*About this exercise:*
Each line from the start of the records through the line containing "Task: Click the 'How" is to be transcribed exactly, and no other line is to be included.

*Data supplied:*
^^^^^^^^^^^^^^^^

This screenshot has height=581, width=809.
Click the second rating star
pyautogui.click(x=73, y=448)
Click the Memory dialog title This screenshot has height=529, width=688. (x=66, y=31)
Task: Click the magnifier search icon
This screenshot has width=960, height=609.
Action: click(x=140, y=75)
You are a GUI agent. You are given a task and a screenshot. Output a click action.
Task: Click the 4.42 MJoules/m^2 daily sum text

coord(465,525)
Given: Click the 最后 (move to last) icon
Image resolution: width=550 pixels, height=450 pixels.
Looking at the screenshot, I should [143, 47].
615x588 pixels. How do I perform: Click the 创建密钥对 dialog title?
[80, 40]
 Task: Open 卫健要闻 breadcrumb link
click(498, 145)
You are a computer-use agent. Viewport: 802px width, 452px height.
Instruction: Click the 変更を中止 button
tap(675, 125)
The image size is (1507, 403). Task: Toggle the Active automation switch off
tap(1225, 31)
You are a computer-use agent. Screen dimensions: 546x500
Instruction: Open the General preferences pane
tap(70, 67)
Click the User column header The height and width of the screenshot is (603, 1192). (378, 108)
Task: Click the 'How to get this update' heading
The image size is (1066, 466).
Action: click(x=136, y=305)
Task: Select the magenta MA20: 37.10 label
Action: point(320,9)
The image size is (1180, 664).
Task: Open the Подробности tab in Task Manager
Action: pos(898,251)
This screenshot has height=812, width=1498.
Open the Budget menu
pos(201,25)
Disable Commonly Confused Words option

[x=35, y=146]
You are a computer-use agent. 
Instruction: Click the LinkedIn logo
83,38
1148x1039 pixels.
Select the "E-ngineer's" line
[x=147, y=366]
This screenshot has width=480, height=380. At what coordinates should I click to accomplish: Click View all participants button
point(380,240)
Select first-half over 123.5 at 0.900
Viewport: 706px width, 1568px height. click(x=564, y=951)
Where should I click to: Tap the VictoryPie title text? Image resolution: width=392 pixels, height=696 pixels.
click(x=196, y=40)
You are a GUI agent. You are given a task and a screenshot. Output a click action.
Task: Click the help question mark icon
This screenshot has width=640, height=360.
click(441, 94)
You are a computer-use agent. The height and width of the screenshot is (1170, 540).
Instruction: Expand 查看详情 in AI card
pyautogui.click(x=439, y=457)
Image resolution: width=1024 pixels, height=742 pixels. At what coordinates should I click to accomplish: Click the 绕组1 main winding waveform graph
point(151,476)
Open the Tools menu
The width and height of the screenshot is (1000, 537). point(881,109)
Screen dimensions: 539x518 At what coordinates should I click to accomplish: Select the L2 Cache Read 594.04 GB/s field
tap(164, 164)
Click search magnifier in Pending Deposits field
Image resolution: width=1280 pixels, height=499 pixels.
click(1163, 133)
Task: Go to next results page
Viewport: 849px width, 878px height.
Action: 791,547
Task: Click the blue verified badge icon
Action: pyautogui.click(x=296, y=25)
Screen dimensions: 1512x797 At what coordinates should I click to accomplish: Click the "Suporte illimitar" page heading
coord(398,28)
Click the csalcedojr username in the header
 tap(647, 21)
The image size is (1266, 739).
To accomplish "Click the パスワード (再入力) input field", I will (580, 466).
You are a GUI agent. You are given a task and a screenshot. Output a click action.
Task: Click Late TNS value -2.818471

^^^^^^^^^^^^^^^^

*Exercise response:*
This screenshot has height=581, width=809.
Click the second rating star
pyautogui.click(x=73, y=448)
Click the Memory dialog title This screenshot has height=529, width=688. (x=66, y=31)
Task: Click the magnifier search icon
This screenshot has width=960, height=609.
Action: click(x=140, y=75)
You are a GUI agent. You are given a task and a screenshot. Output a click action.
Task: Click the 4.42 MJoules/m^2 daily sum text

coord(465,525)
Given: Click the 最后 (move to last) icon
Image resolution: width=550 pixels, height=450 pixels.
Looking at the screenshot, I should [143, 47].
615x588 pixels. How do I perform: Click the 创建密钥对 dialog title?
[80, 40]
 Task: Open 卫健要闻 breadcrumb link
click(498, 145)
You are a computer-use agent. Viewport: 802px width, 452px height.
Instruction: Click the 変更を中止 button
tap(675, 125)
The image size is (1507, 403). Task: Toggle the Active automation switch off
tap(1225, 31)
You are a computer-use agent. Screen dimensions: 546x500
Instruction: Open the General preferences pane
tap(70, 67)
Click the User column header The height and width of the screenshot is (603, 1192). (378, 108)
Task: Click the 'How to get this update' heading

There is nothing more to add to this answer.